Copy out the rows from the line containing "How do I perform: Select" up to and including the last line, with the requests kept and the pictures left out. Shift every coordinate in the answers by adding 130 to it.

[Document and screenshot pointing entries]
━━━━

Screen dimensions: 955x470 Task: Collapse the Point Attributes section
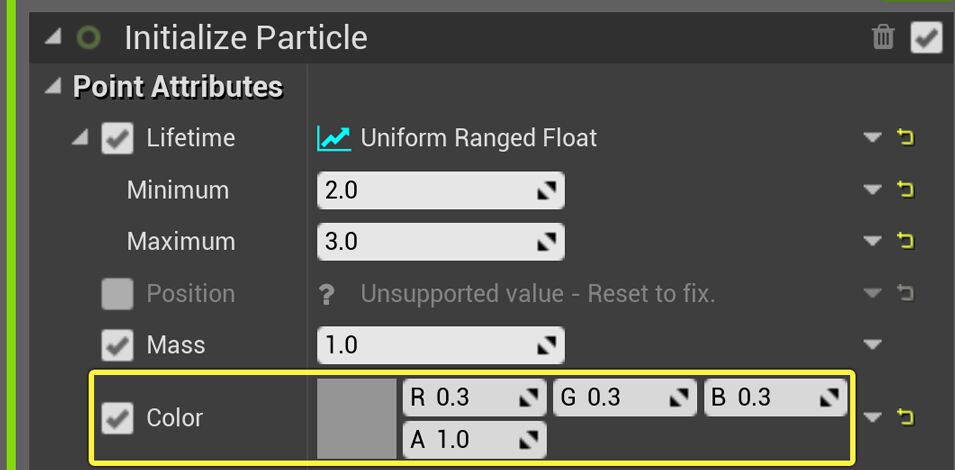coord(53,87)
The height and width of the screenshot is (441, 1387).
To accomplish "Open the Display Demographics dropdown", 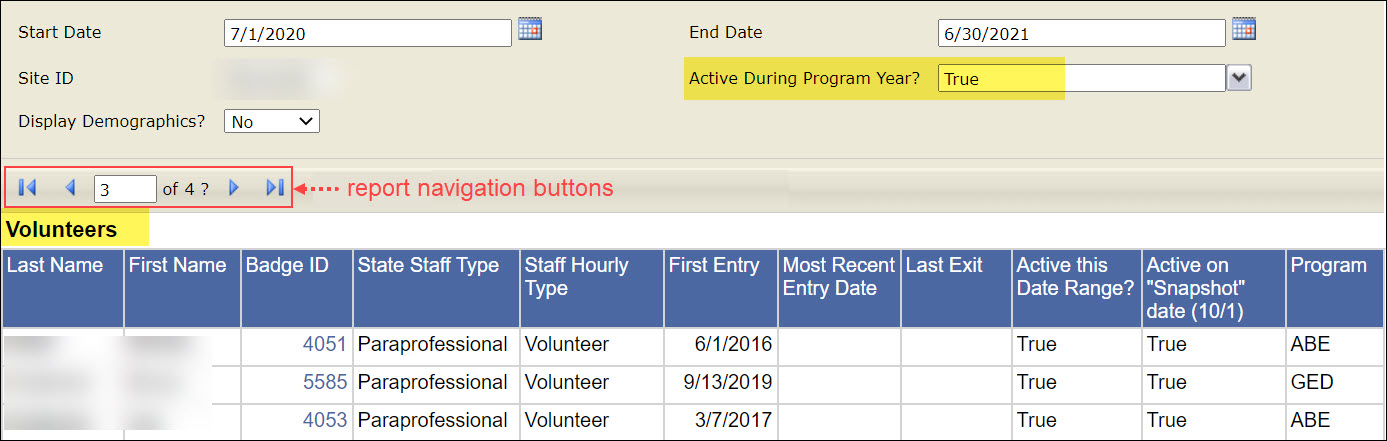I will pos(271,122).
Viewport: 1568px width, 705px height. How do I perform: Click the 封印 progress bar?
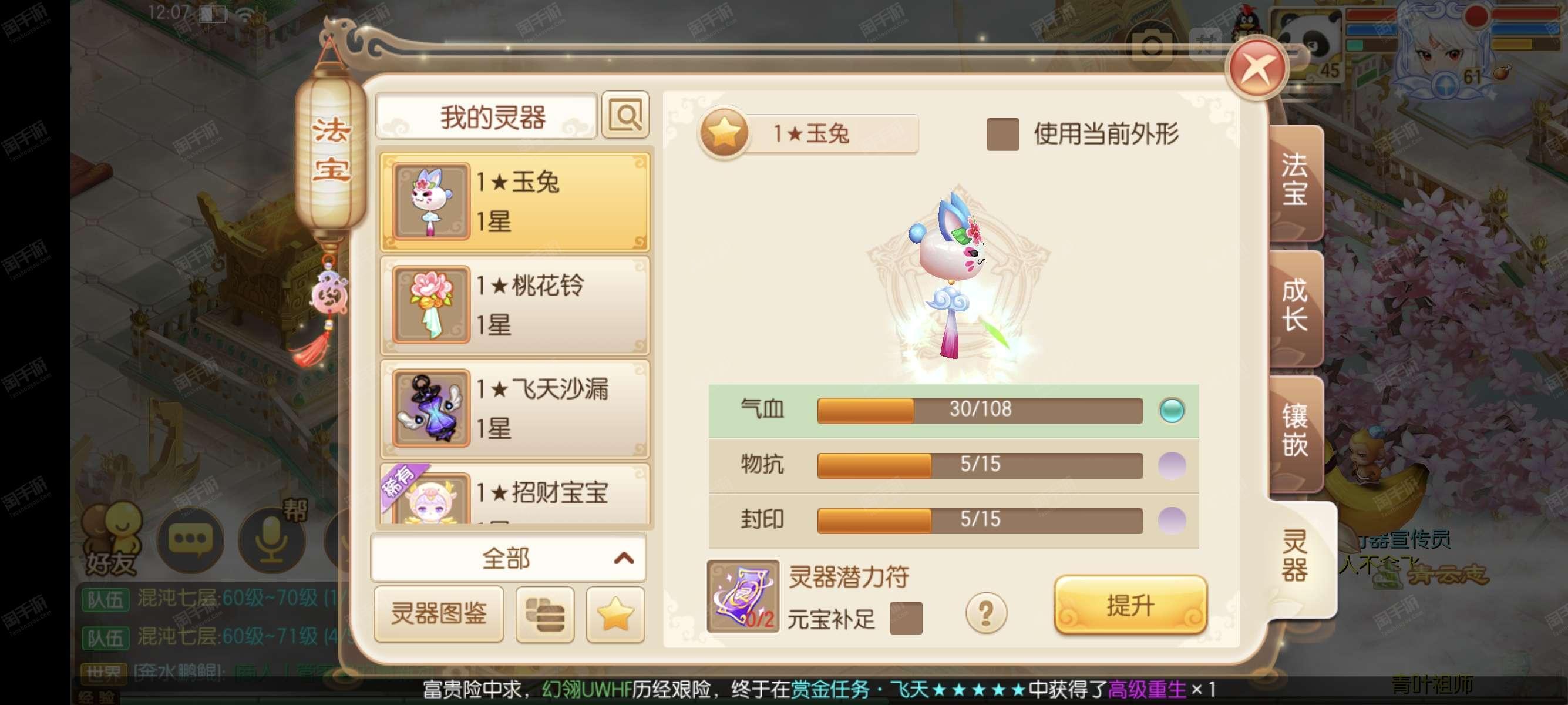coord(980,520)
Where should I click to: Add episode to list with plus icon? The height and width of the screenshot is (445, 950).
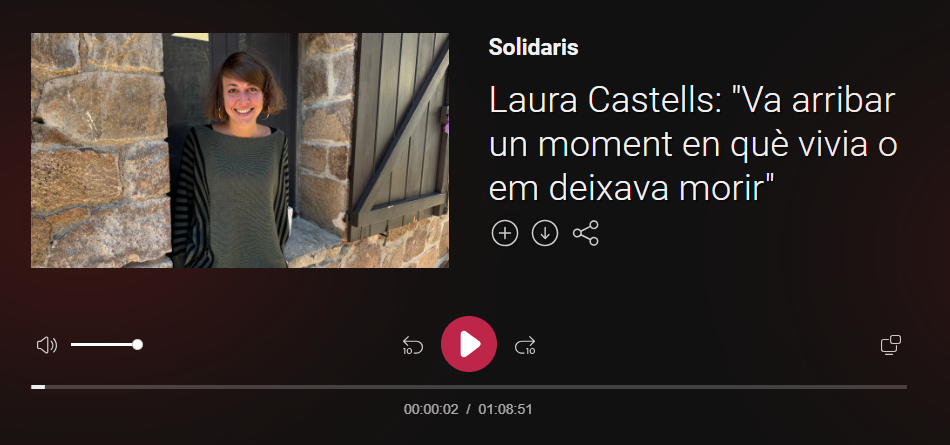[505, 233]

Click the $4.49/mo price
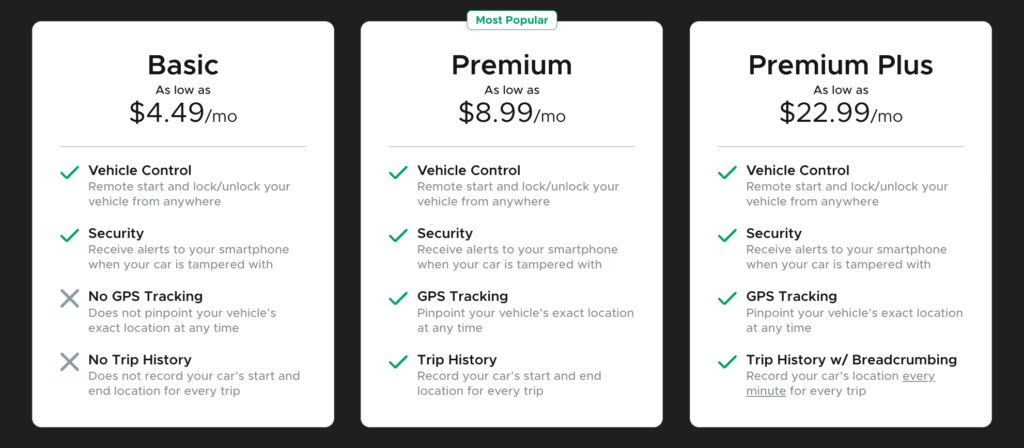click(x=183, y=114)
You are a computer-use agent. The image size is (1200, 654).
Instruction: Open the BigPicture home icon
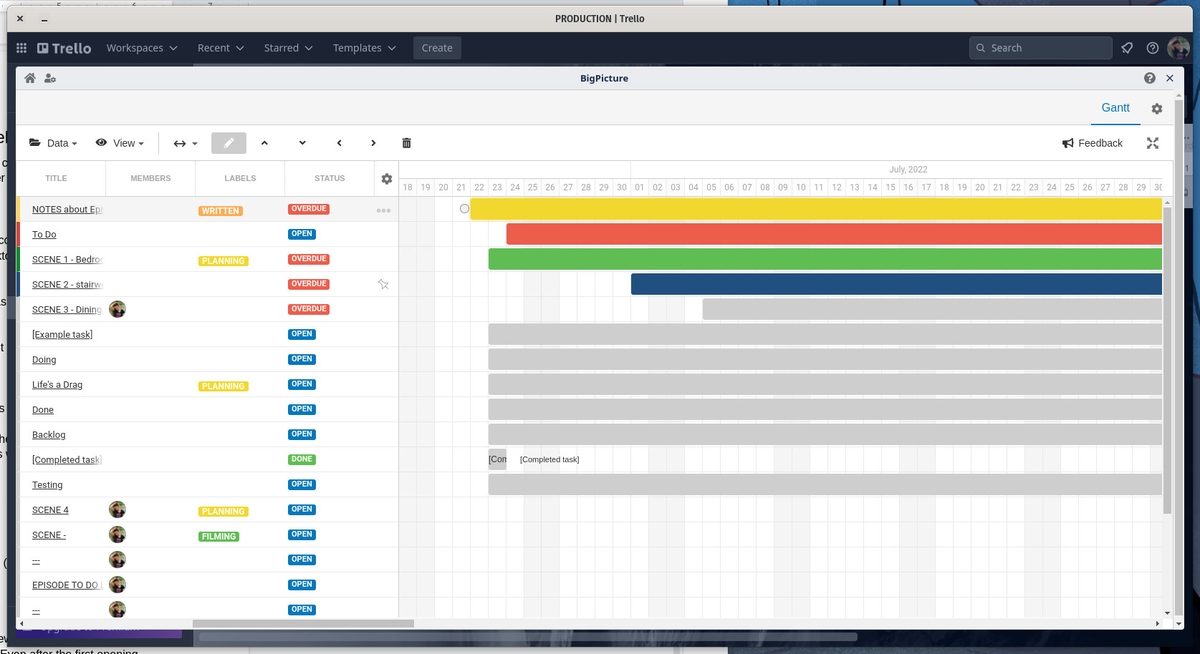pos(29,77)
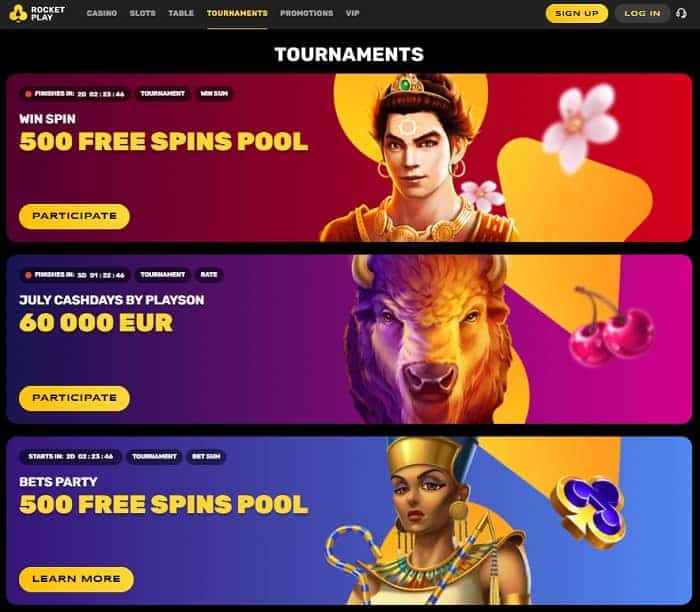Click the Sign Up button
The height and width of the screenshot is (612, 700).
(577, 13)
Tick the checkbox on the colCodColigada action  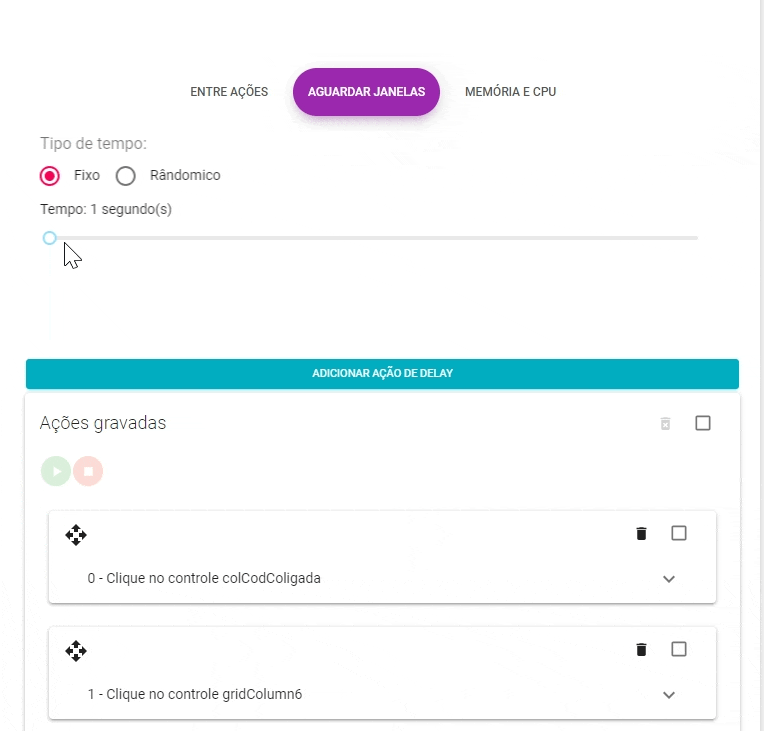[x=679, y=534]
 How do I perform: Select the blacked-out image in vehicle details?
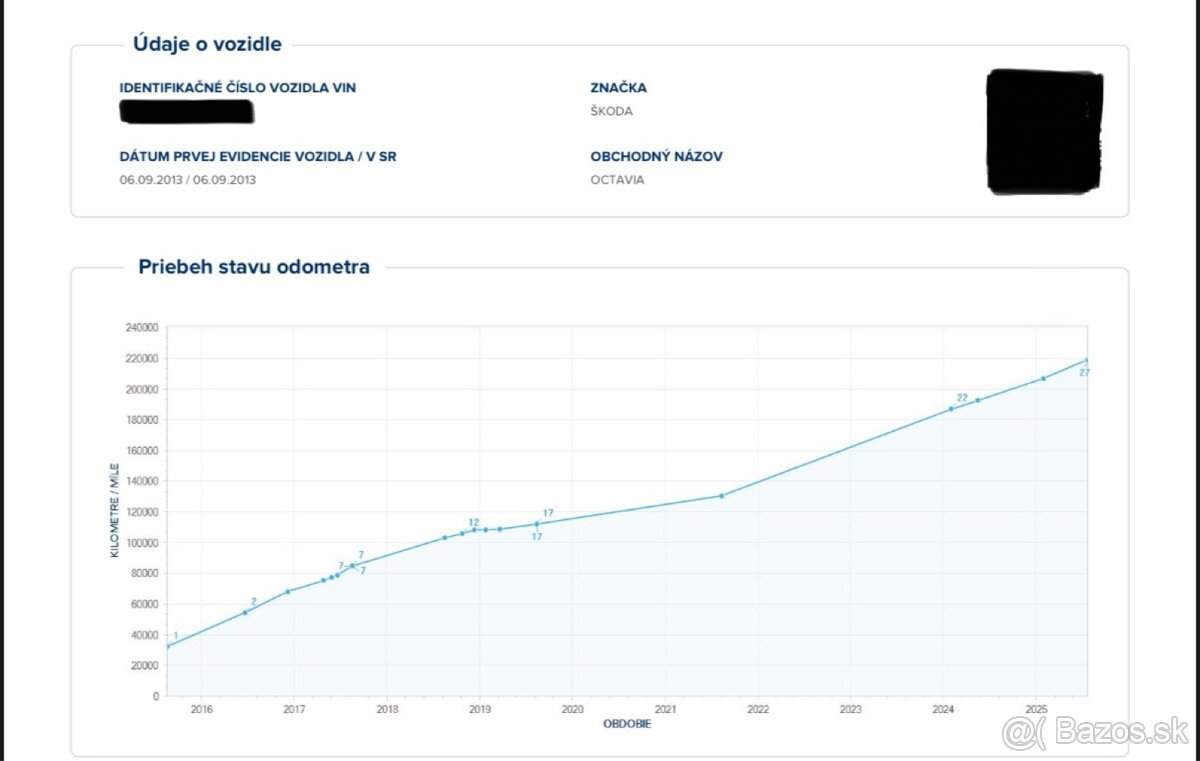point(1044,132)
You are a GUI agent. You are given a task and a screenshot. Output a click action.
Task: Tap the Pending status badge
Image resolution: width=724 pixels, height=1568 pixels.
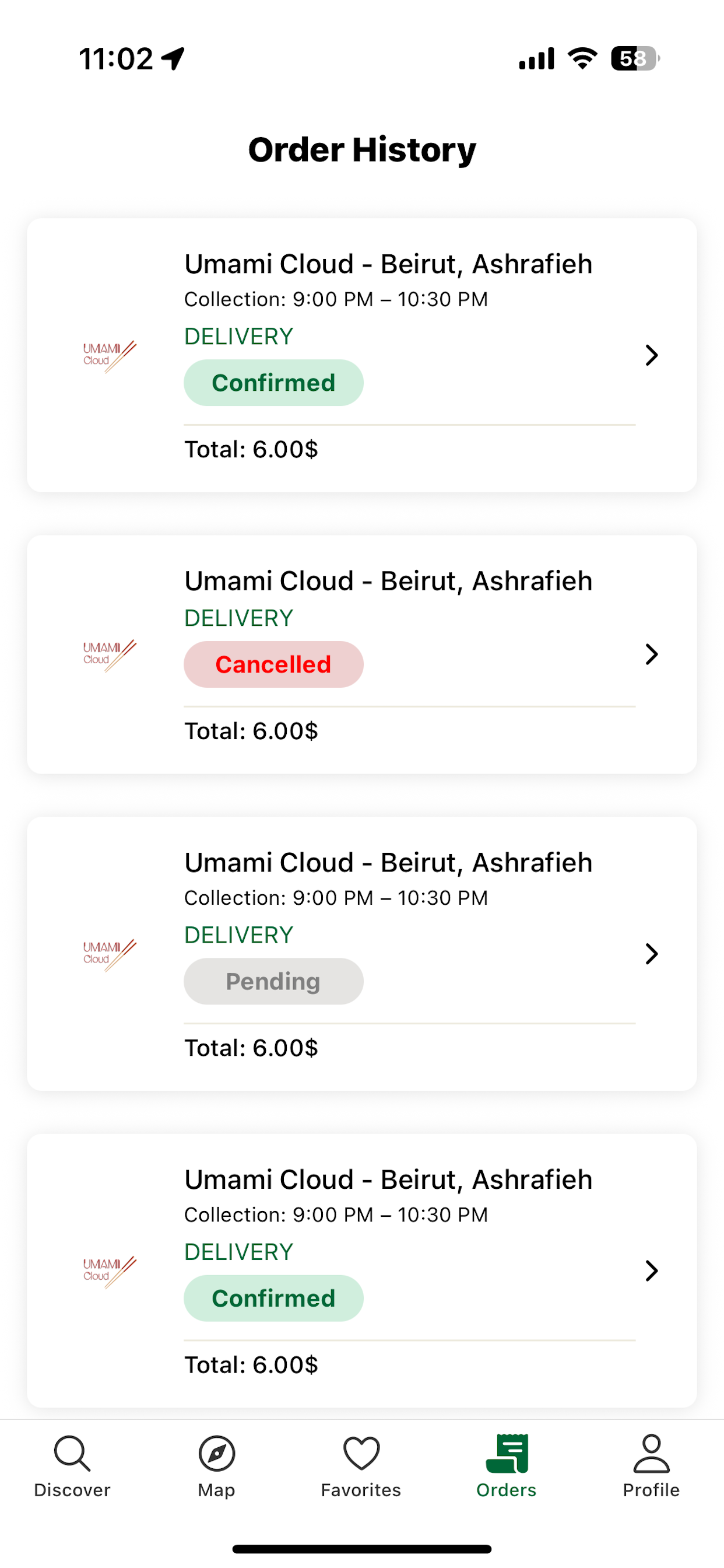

━━━━

_Output_.
 How do I perform: Select the blacked-out image in vehicle details?
point(1174,262)
You are a GUI agent. You are given a task and a screenshot. Output a click action.
Task: Tap the Pending status badge
Image resolution: width=724 pixels, height=1568 pixels.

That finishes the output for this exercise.